▸ INPUT RECORDS:
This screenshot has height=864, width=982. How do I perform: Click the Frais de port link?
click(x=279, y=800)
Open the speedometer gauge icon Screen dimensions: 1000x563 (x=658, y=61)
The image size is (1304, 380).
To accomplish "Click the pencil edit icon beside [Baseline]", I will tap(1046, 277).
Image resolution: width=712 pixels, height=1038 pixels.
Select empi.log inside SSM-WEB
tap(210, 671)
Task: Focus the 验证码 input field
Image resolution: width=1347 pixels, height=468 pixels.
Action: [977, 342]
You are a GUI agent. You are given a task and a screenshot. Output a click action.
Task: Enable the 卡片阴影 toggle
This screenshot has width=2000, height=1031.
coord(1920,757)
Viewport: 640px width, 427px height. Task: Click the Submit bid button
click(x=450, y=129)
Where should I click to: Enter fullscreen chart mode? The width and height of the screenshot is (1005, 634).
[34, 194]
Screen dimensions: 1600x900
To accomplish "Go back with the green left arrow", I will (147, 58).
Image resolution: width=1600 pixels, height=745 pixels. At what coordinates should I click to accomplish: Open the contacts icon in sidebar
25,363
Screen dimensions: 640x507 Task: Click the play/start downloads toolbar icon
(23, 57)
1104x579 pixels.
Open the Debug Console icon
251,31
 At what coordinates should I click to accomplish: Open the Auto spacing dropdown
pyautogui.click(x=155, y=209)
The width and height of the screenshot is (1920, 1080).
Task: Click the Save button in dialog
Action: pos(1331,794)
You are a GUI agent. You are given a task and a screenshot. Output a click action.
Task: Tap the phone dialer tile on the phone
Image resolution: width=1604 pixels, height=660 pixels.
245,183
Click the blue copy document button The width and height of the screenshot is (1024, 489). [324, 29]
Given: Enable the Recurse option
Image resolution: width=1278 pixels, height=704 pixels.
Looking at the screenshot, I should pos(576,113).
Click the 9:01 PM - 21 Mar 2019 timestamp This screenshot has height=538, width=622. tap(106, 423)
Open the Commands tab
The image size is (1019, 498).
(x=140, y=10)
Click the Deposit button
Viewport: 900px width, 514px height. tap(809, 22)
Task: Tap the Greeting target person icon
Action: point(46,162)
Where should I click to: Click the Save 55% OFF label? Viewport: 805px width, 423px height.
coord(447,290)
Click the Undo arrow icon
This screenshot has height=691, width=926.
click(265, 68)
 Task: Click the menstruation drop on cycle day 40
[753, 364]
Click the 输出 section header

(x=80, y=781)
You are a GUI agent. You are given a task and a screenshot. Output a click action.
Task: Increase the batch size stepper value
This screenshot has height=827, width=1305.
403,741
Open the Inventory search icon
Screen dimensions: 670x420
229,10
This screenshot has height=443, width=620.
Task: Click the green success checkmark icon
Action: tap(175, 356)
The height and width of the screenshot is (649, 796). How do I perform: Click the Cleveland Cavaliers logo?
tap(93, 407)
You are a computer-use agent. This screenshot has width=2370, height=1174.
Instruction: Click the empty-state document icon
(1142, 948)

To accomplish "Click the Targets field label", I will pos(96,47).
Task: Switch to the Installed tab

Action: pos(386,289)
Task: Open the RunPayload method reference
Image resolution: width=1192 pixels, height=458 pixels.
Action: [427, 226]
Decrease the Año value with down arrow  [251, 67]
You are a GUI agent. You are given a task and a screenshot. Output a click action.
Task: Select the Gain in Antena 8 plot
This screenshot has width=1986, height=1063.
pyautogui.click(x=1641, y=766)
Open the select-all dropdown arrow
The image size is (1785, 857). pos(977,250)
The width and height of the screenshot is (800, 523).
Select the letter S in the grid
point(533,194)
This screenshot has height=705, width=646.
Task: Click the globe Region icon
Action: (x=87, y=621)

▸ TASK BRIEF:
Every single line of the listing must be retyped exactly.

▸ EXERCISE SOLUTION:
This screenshot has height=864, width=982. How do I perform: Click the Frais de port link?
click(x=279, y=800)
Open the speedometer gauge icon Screen dimensions: 1000x563 (x=658, y=61)
The image size is (1304, 380).
To accomplish "Click the pencil edit icon beside [Baseline]", I will tap(1046, 277).
Image resolution: width=712 pixels, height=1038 pixels.
Select empi.log inside SSM-WEB
tap(210, 671)
Task: Focus the 验证码 input field
Image resolution: width=1347 pixels, height=468 pixels.
Action: [977, 342]
You are a GUI agent. You are given a task and a screenshot. Output a click action.
Task: Enable the 卡片阴影 toggle
This screenshot has width=2000, height=1031.
coord(1920,757)
Viewport: 640px width, 427px height. Task: Click the Submit bid button
click(x=450, y=129)
Where should I click to: Enter fullscreen chart mode? The width and height of the screenshot is (1005, 634).
[34, 194]
Screen dimensions: 1600x900
To accomplish "Go back with the green left arrow", I will (147, 58).
Image resolution: width=1600 pixels, height=745 pixels. At what coordinates should I click to accomplish: Open the contacts icon in sidebar
25,363
Screen dimensions: 640x507 Task: Click the play/start downloads toolbar icon
(23, 57)
1104x579 pixels.
Open the Debug Console icon
251,31
 At what coordinates should I click to accomplish: Open the Auto spacing dropdown
pyautogui.click(x=155, y=209)
The width and height of the screenshot is (1920, 1080).
Task: Click the Save button in dialog
Action: pos(1331,794)
You are a GUI agent. You are given a task and a screenshot. Output a click action.
Task: Tap the phone dialer tile on the phone
Image resolution: width=1604 pixels, height=660 pixels.
245,183
Click the blue copy document button The width and height of the screenshot is (1024, 489). [324, 29]
Given: Enable the Recurse option
Image resolution: width=1278 pixels, height=704 pixels.
Looking at the screenshot, I should pos(576,113).
Click the 9:01 PM - 21 Mar 2019 timestamp This screenshot has height=538, width=622. tap(106, 423)
Open the Commands tab
The image size is (1019, 498).
(x=140, y=10)
Click the Deposit button
Viewport: 900px width, 514px height. tap(809, 22)
Task: Tap the Greeting target person icon
Action: point(46,162)
Where should I click to: Click the Save 55% OFF label? Viewport: 805px width, 423px height.
coord(447,290)
Click the Undo arrow icon
This screenshot has height=691, width=926.
click(265, 68)
 Task: Click the menstruation drop on cycle day 40
[753, 364]
Click the 输出 section header

(x=80, y=781)
You are a GUI agent. You are given a task and a screenshot. Output a click action.
Task: Increase the batch size stepper value
This screenshot has height=827, width=1305.
403,741
Open the Inventory search icon
Screen dimensions: 670x420
229,10
This screenshot has height=443, width=620.
Task: Click the green success checkmark icon
Action: tap(175, 356)
The height and width of the screenshot is (649, 796). How do I perform: Click the Cleveland Cavaliers logo?
tap(93, 407)
You are a computer-use agent. This screenshot has width=2370, height=1174.
Instruction: Click the empty-state document icon
(1142, 948)

To accomplish "Click the Targets field label", I will pos(96,47).
Task: Switch to the Installed tab

Action: pos(386,289)
Task: Open the RunPayload method reference
Image resolution: width=1192 pixels, height=458 pixels.
Action: [427, 226]
Decrease the Año value with down arrow  [251, 67]
You are a GUI agent. You are given a task and a screenshot. Output a click action.
Task: Select the Gain in Antena 8 plot
This screenshot has width=1986, height=1063.
pyautogui.click(x=1641, y=766)
Open the select-all dropdown arrow
The image size is (1785, 857). pos(977,250)
The width and height of the screenshot is (800, 523).
Select the letter S in the grid
point(533,194)
This screenshot has height=705, width=646.
Task: Click the globe Region icon
Action: (x=87, y=621)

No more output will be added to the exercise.